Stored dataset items
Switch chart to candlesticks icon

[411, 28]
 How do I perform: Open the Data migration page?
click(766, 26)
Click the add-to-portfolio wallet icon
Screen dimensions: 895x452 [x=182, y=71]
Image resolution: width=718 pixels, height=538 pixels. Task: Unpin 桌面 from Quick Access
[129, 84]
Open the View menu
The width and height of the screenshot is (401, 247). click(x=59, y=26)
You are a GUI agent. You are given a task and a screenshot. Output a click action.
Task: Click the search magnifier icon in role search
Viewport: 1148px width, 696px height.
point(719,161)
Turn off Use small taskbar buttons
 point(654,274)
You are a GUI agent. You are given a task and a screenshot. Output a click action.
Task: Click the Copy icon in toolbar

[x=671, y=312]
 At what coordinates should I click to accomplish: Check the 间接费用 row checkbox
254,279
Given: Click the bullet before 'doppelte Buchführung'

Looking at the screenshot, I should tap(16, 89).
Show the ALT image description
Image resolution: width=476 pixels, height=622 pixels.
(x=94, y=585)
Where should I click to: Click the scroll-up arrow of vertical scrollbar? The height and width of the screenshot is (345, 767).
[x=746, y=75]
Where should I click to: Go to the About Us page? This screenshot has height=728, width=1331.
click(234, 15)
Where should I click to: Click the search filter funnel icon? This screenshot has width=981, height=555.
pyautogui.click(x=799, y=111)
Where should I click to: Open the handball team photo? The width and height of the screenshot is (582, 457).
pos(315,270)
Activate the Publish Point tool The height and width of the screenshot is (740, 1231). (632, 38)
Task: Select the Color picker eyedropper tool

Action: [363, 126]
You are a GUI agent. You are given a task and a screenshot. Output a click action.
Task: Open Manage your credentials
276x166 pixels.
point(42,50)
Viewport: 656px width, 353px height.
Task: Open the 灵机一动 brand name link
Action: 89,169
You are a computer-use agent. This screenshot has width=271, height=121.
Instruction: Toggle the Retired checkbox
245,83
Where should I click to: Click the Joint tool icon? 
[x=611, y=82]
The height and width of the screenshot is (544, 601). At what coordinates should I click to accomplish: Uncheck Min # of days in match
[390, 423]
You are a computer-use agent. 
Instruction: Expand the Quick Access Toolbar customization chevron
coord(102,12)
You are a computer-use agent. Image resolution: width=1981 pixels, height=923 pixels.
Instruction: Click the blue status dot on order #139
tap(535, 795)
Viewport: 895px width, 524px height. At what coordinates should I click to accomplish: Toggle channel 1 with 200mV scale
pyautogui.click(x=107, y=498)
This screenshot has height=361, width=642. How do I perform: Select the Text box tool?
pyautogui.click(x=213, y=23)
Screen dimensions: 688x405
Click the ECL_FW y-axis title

Job = Please transcribe all of the records above word for word, keeping every character as it appears.

Full solution =
Switch chart to candlesticks icon

[411, 28]
 How do I perform: Open the Data migration page?
click(766, 26)
Click the add-to-portfolio wallet icon
Screen dimensions: 895x452 [x=182, y=71]
Image resolution: width=718 pixels, height=538 pixels. Task: Unpin 桌面 from Quick Access
[129, 84]
Open the View menu
The width and height of the screenshot is (401, 247). click(x=59, y=26)
You are a GUI agent. You are given a task and a screenshot. Output a click action.
Task: Click the search magnifier icon in role search
Viewport: 1148px width, 696px height.
point(719,161)
Turn off Use small taskbar buttons
 point(654,274)
You are a GUI agent. You are given a task and a screenshot. Output a click action.
Task: Click the Copy icon in toolbar

[x=671, y=312]
 At what coordinates should I click to accomplish: Check the 间接费用 row checkbox
254,279
Given: Click the bullet before 'doppelte Buchführung'

Looking at the screenshot, I should tap(16, 89).
Show the ALT image description
Image resolution: width=476 pixels, height=622 pixels.
(x=94, y=585)
Where should I click to: Click the scroll-up arrow of vertical scrollbar? The height and width of the screenshot is (345, 767).
[x=746, y=75]
Where should I click to: Go to the About Us page? This screenshot has height=728, width=1331.
click(234, 15)
Where should I click to: Click the search filter funnel icon? This screenshot has width=981, height=555.
pyautogui.click(x=799, y=111)
Where should I click to: Open the handball team photo? The width and height of the screenshot is (582, 457).
pos(315,270)
Activate the Publish Point tool The height and width of the screenshot is (740, 1231). (632, 38)
Task: Select the Color picker eyedropper tool

Action: [363, 126]
You are a GUI agent. You are given a task and a screenshot. Output a click action.
Task: Open Manage your credentials
276x166 pixels.
point(42,50)
Viewport: 656px width, 353px height.
Task: Open the 灵机一动 brand name link
Action: 89,169
You are a computer-use agent. This screenshot has width=271, height=121.
Instruction: Toggle the Retired checkbox
245,83
Where should I click to: Click the Joint tool icon? 
[x=611, y=82]
The height and width of the screenshot is (544, 601). At what coordinates should I click to accomplish: Uncheck Min # of days in match
[390, 423]
You are a computer-use agent. 
Instruction: Expand the Quick Access Toolbar customization chevron
coord(102,12)
You are a computer-use agent. Image resolution: width=1981 pixels, height=923 pixels.
Instruction: Click the blue status dot on order #139
tap(535, 795)
Viewport: 895px width, 524px height. At what coordinates should I click to accomplish: Toggle channel 1 with 200mV scale
pyautogui.click(x=107, y=498)
This screenshot has height=361, width=642. How do I perform: Select the Text box tool?
pyautogui.click(x=213, y=23)
Screen dimensions: 688x405
Click the ECL_FW y-axis title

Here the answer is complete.